Halliday & Matthiessen (2004: 51):
Word classes were traditionally called ‘parts of speech’, through mistranslation of the Greek term meroi logou, which actually meant ‘parts of a sentence’. These began, with the Sophists, as functional concepts, rather close to Theme and Rheme; but they were progressively elaborated into, and replaced by, a scheme of word classes, defined by the kinds of inflection that different words underwent in Greek … .

Viewing Word Classes

Halliday & Matthiessen (2004: 38):
Word classes can be viewed ‘from above’ — that is, semantically: verbs typically refer to processes, nouns to entities and adjectives to qualities (of entities or of processes). They can also be viewed ‘from round about’, at their own level, in terms of the relations into which they enter: paradigmatic relations (the options that are open to them) and syntagmatic relations (the company they keep). On either of these two axes we can establish relationships of a lexical kind (collocations and sets) and of a grammatical kind (structures and systems).

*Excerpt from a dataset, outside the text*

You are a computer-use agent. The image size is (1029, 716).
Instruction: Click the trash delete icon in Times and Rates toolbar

Processes, Participants And Circumstances

Halliday & Matthiessen (2004: 176-7):
This tripartite interpretation of figures … is what lies behind the grammatical distinction of word classes into verbs, nouns and the rest, a pattern that in some form is probably universal among human languages.

From Process Differentiation To Word Classes

Halliday & Matthiessen (1999: 513):
… construing processes in this way clearly depends on generalising whole classes of phenomena; the grammar sets up classes of process, of participant, and of circumstance. There are various ways of doing this; one that is familiar in many languages is by means of a taxonomy of different kinds of word. The classes of word may be distinguished by their internal form, or by the way they are able to enter into larger constructions (or both).

Class & Function

Halliday & Matthiessen (2004: 52):
The class of an item indicates in a general way its potential range of grammatical functions. … But the class label does not show what part the item is playing in any actual structure. For that we have to indicate its function. The functional categories provide an interpretation of grammatical structure in terms of the overall meaning potential of the language … .

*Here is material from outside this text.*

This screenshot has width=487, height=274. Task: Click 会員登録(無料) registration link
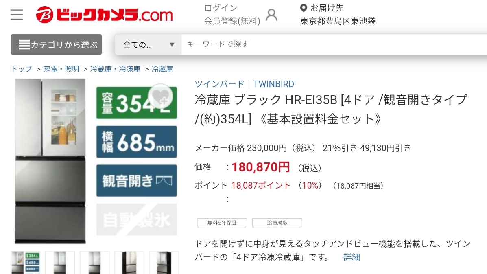click(x=232, y=21)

The Method Of Traditional Grammar

Halliday & Matthiessen (1999: 466):
A characteristic of work on grammatical semantics, where this has been based on linguistics or on natural language philosophy, is to move in at the lower ranks of the grammar rather than the higher ones, and to start with classes rather than with functions. This is a continuation of the method of traditional grammar, which (because it originated with the study of observable features of language) was word-oriented and leant heavily on word classes in its descriptive statements. We find this tendency in discussions of word classes and their semantic values — the issue of the proper interpretation of adjectives, the exploration of various verb types, and so on.

Tuesday 1 April 2014

Construing Orders Of Experience

Halliday & Matthiessen (1999: 106):
Throughout the semantic construal of human experience, there is a differentiation between two orders of reality: between the everyday reality of our material existence on the one hand and on the other hand the second-order reality that is brought into existence only by the system of language. This is a contrast between semiotic phenomena, those of meanings and wordings, and the first-order phenomena that constitute our material environment. (Note that the linguistic processes themselves, as apprehended by our senses, are part of the first-order reality; second-order reality is formed of the meanings and wordings that these processes bring into being.)